Repeat every entry exactly. Do not include the pictures.

-*-*-

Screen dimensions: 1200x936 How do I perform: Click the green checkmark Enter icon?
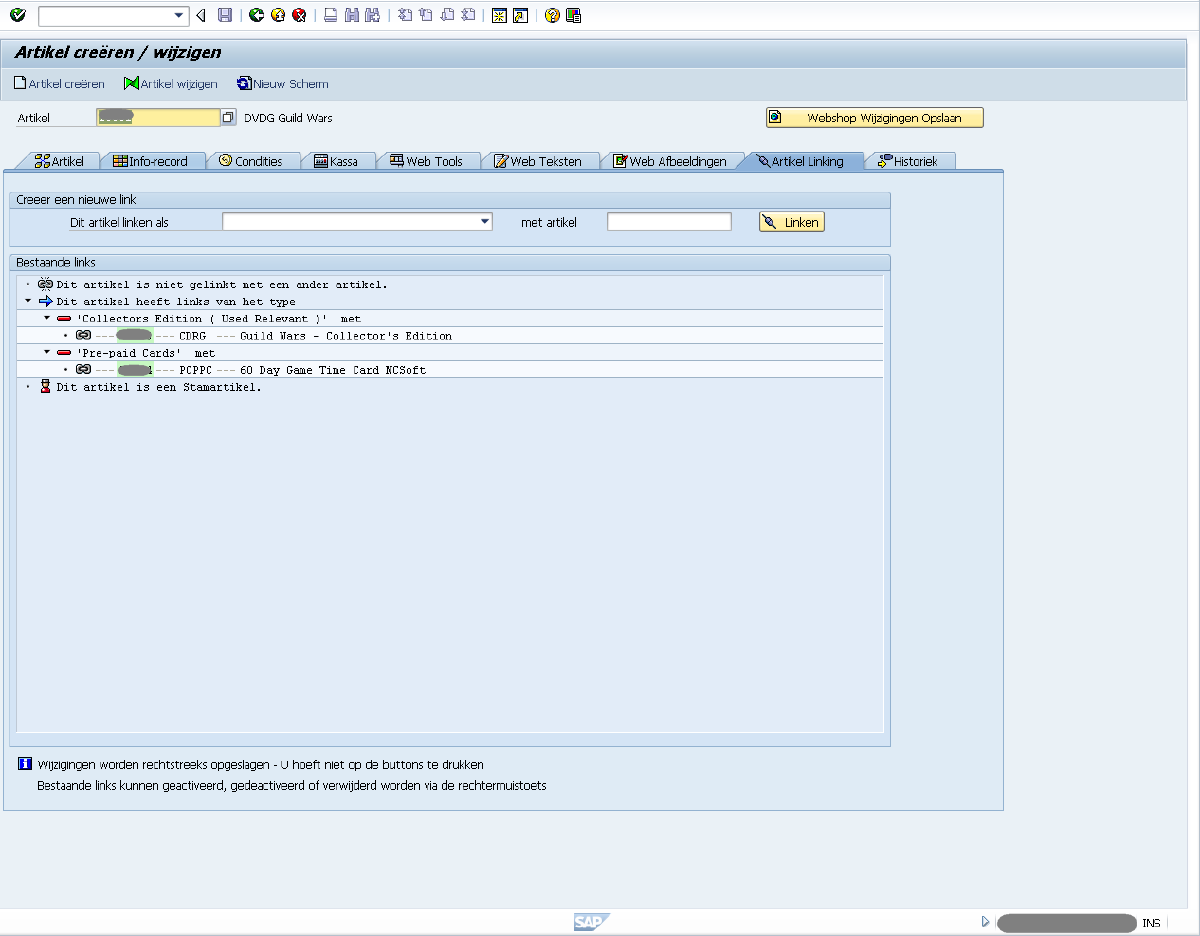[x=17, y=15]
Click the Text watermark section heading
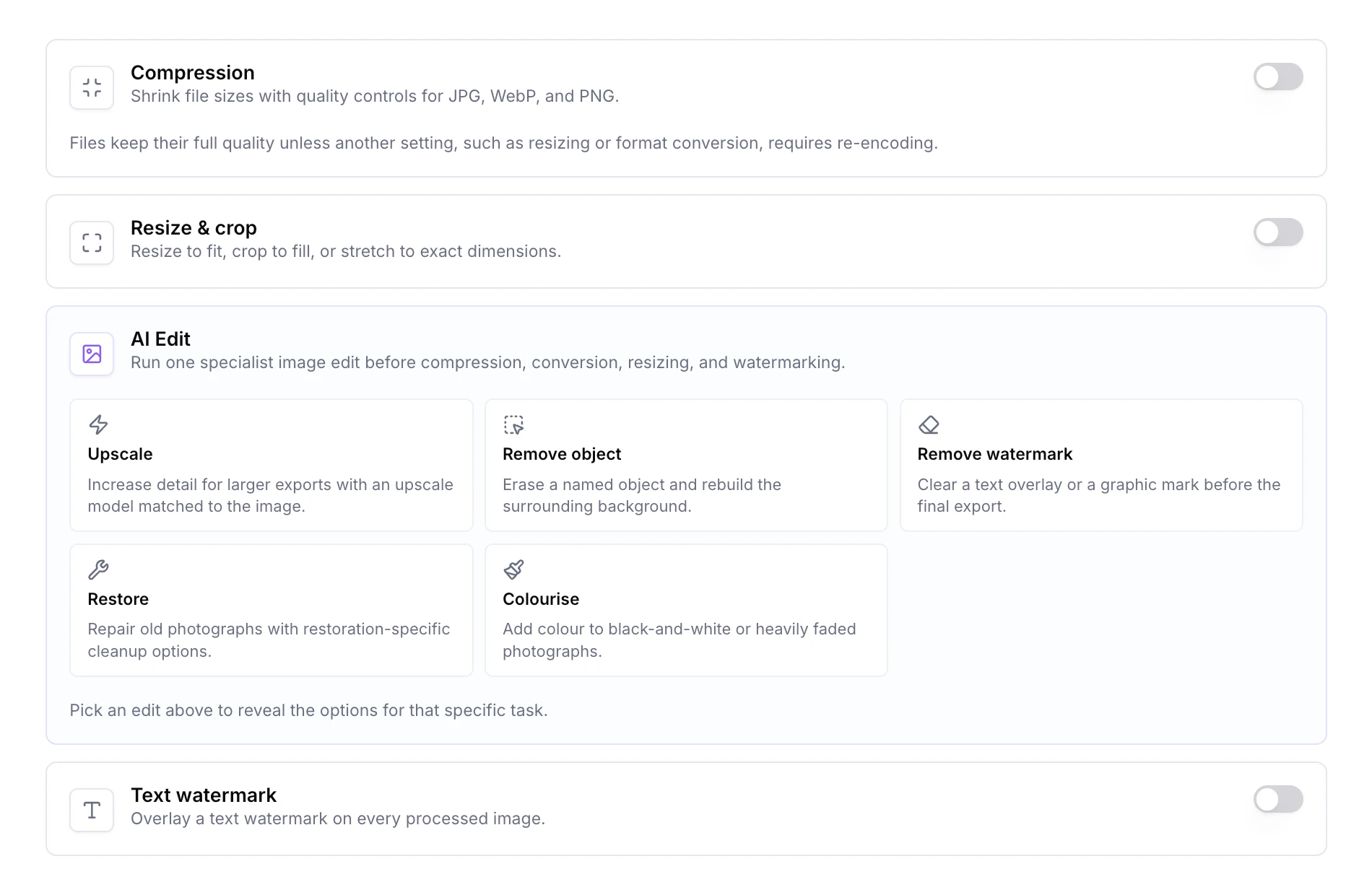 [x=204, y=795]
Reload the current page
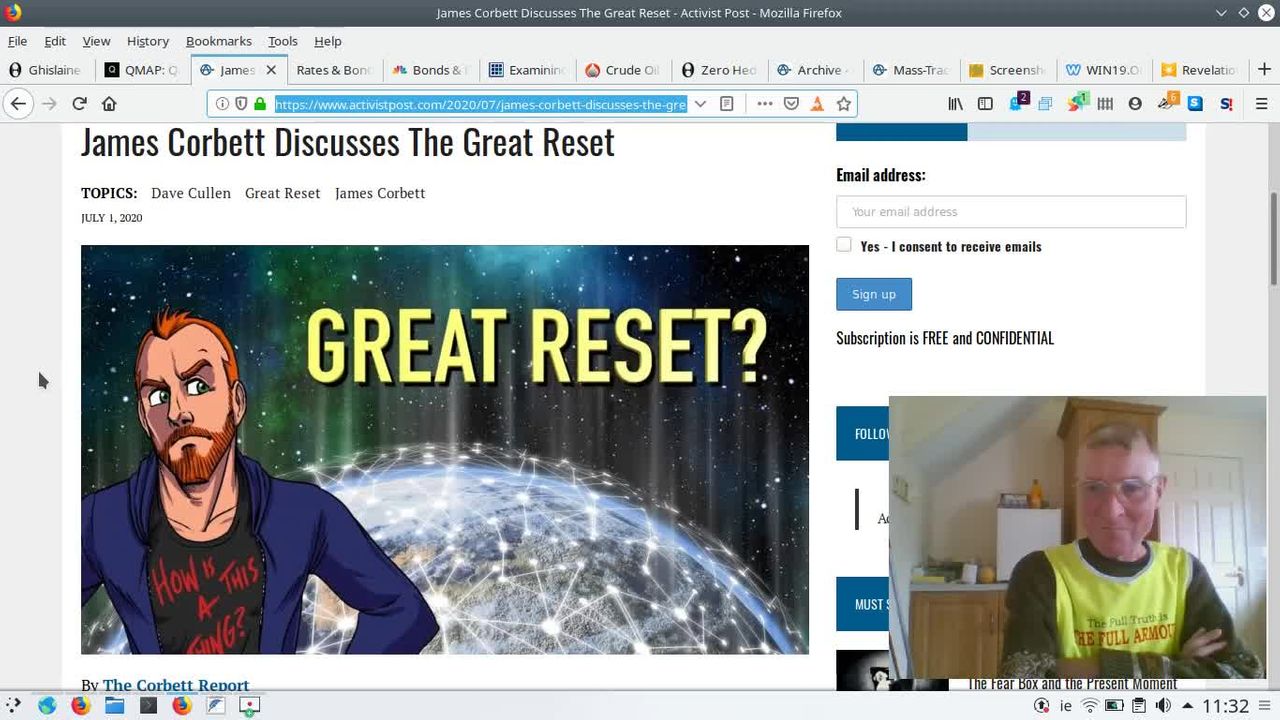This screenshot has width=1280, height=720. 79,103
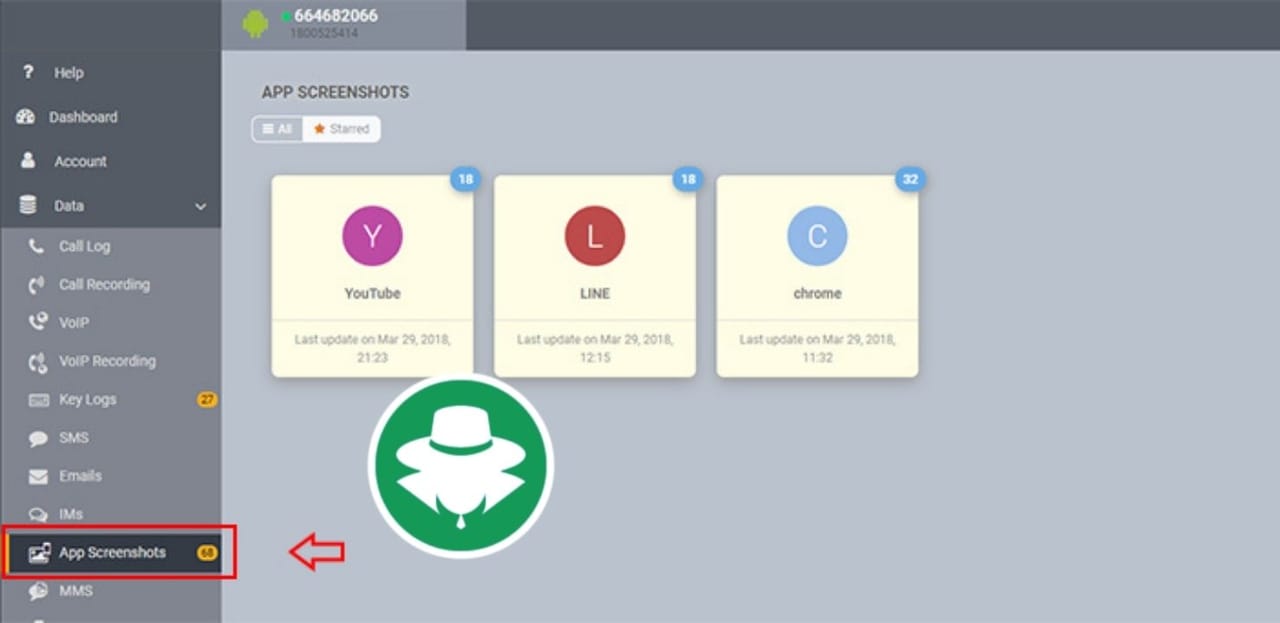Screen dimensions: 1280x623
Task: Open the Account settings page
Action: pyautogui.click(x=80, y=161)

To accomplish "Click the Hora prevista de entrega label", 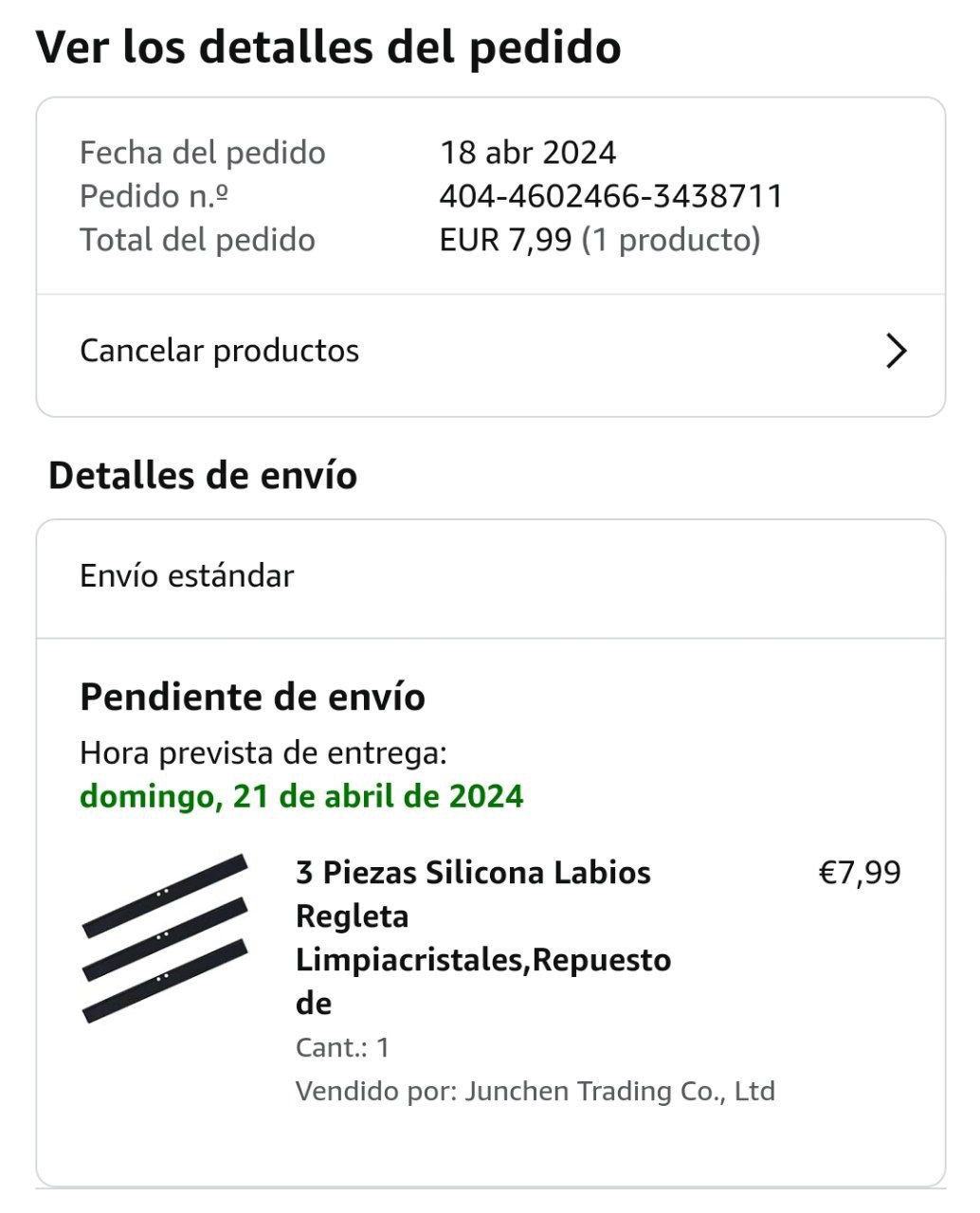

-*-*-

ANSWER FOR THE TASK:
Screen dimensions: 1200x936 How do I perform: Click the green checkmark Enter icon?
[x=17, y=15]
Click the Text watermark section heading
 [x=204, y=795]
Reload the current page
This screenshot has width=1280, height=720. 79,103
Screen dimensions: 1280x623
Task: Open the Account settings page
Action: pyautogui.click(x=80, y=161)

To accomplish "Click the Hora prevista de entrega label", 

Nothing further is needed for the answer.